Slave Punishments
Zamba Zembola, the son of a king of a small community in the Congo, was born in about 1780. When he was in his early twenties he was invited by a Captain Winton, to accompany him to America on his slave ship. After arriving in America, he was kidnapped and sold as a slave.
Zamba worked on a plantation for over forty years before he managed to achieve his freedom. His autobiography, The Life and Adventures of Zamba, an African King, was published in 1847.
Slavery in the United States (£1.29)
Primary Sources
(1) Zamba Zembola, The Life and Adventures of Zamba and African Slave (1847)
Captain Winton told me in the course of our voyage, that, in the early part of his experience in the slave-trade, he had seen slaves where they were literally packed on the top of each other; and consequently, from ill air, confinement, and scanty or unwholesome provision, disease was generated to such an extent that in several cases he had known only one-half survive to the end of the voyage; and these, as he termed it, in a very unmarketable condition.
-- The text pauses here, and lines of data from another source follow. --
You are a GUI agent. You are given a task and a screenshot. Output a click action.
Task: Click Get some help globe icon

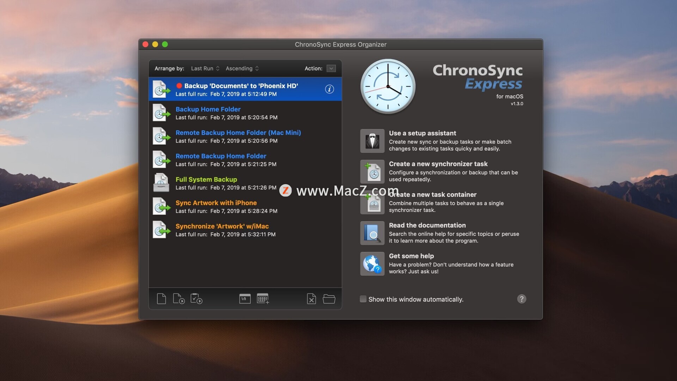372,264
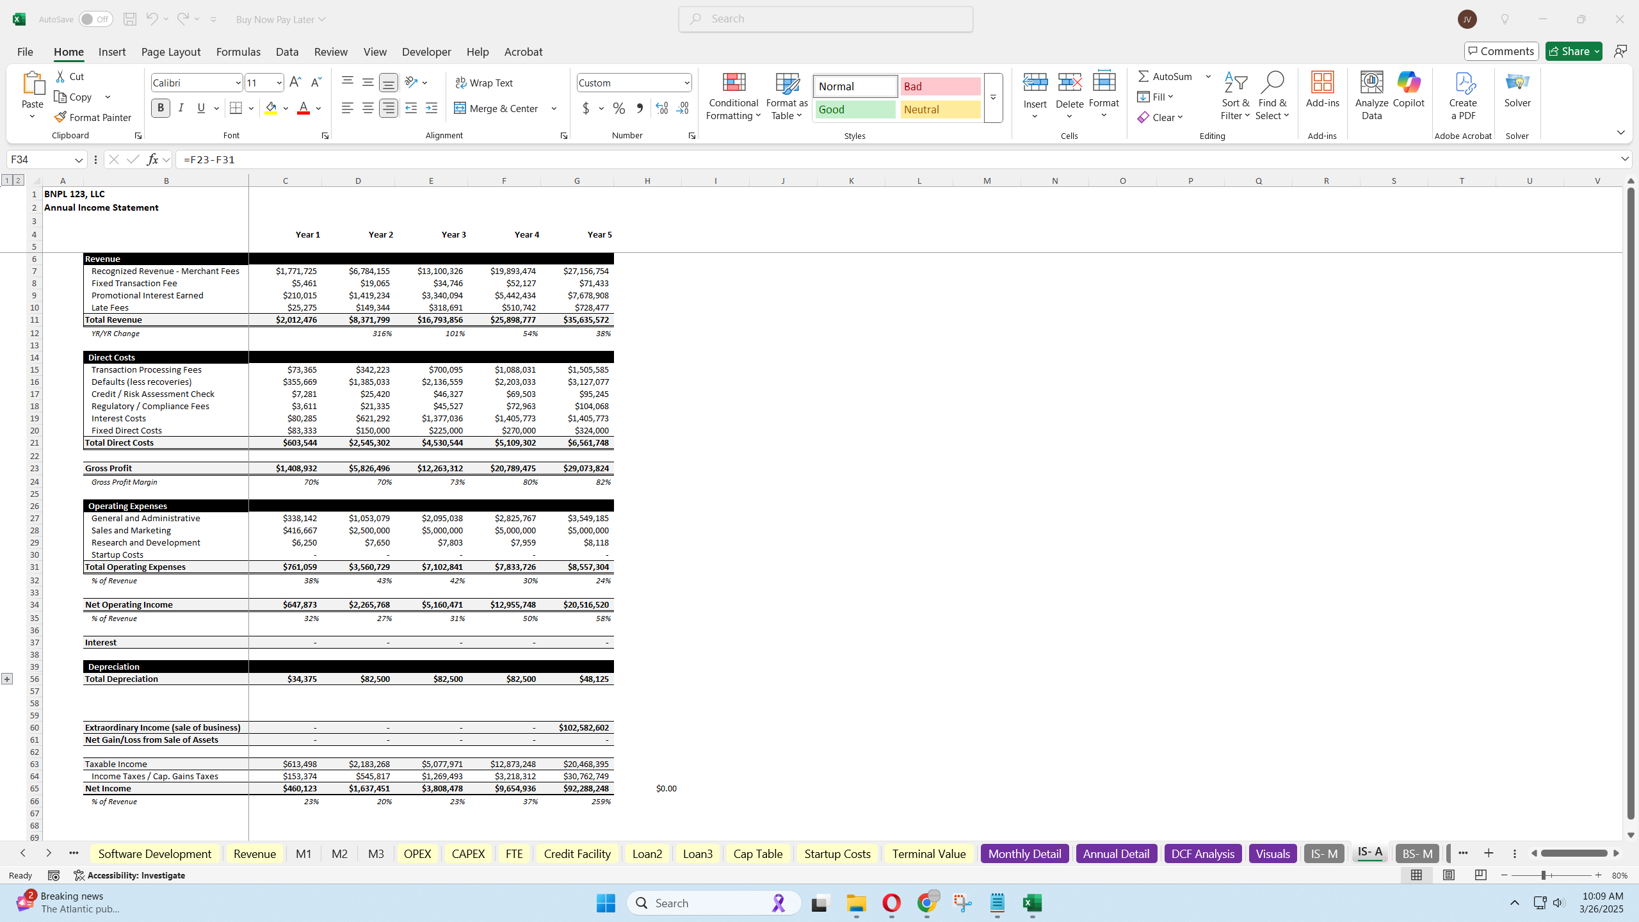Screen dimensions: 1639x922
Task: Apply Percent Style number format
Action: coord(618,108)
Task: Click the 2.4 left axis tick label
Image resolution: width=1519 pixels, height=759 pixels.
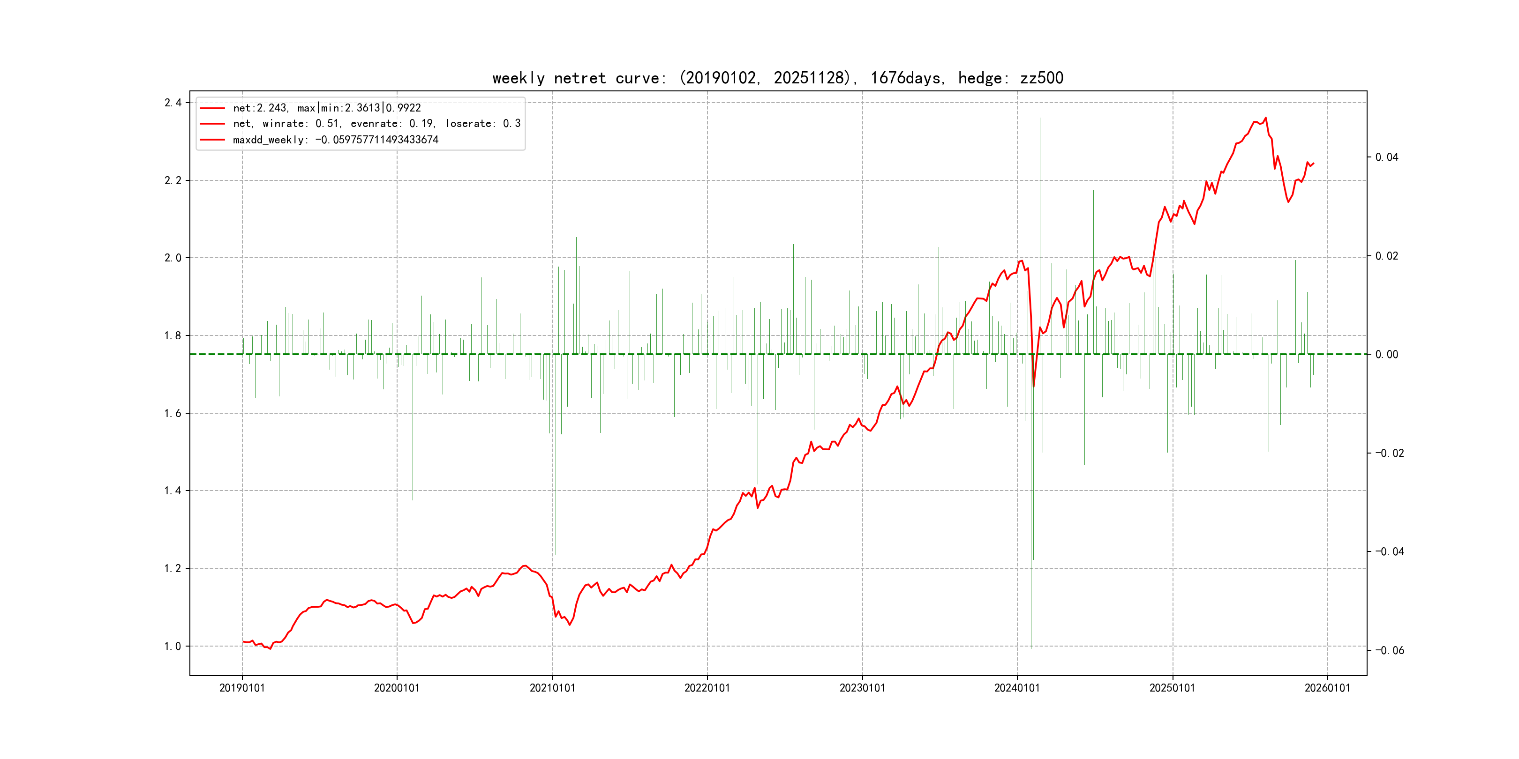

He found, therefore, that, by allowing them what he called sufficient room and good provisions, with kind treatment, his speculations turned out much better in regard to the amount of dollars received; and that was all he cared for.
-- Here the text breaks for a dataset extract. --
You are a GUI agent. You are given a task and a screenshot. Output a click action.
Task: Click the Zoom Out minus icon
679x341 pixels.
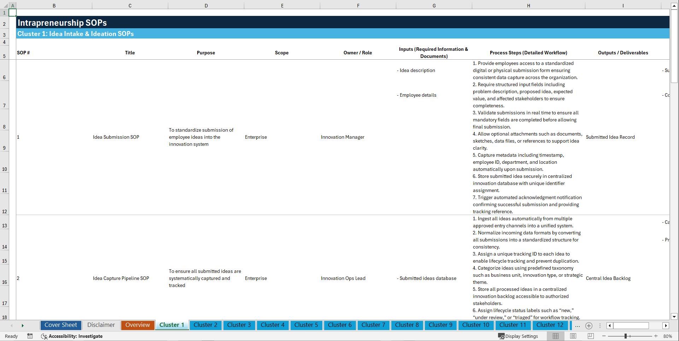coord(604,336)
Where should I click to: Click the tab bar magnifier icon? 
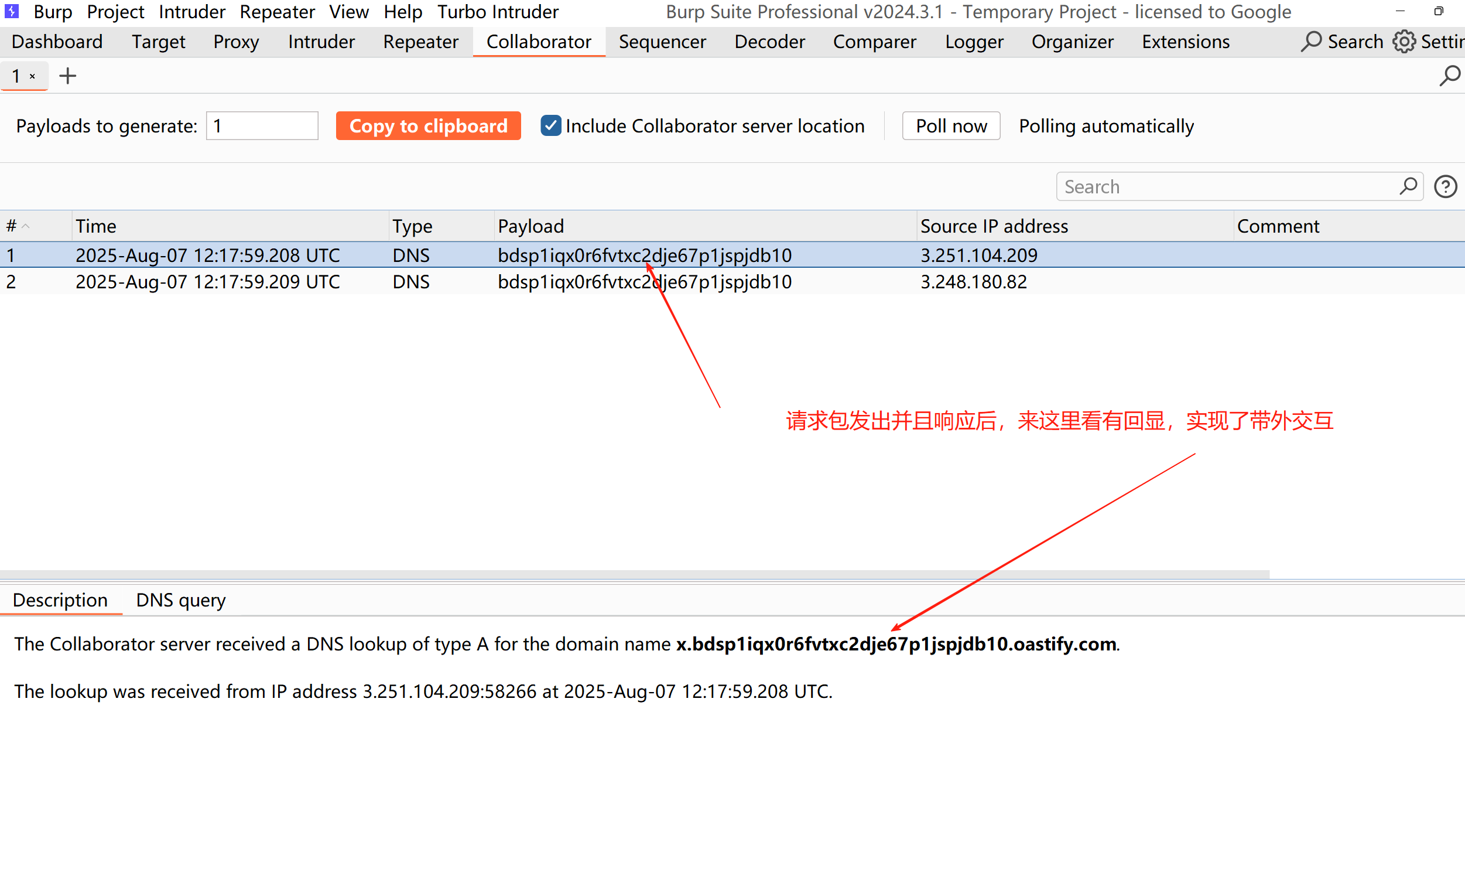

After being about 15 days out to sea a heavy squall struck the ship. The poor slaves below, altogether unprepared for such an occurrence, were mostly thrown to the side, where they lay heaped on the top of each other; their fetters rendered many of them helpless, and before they could be arranged in their proper places, and relived from their pressure on each other, it was found that 15 of them were smothered or crushed to death. The captain seemed considerably vexed; but the only grievance to him was the sudden loss of some five or six thousand dollars.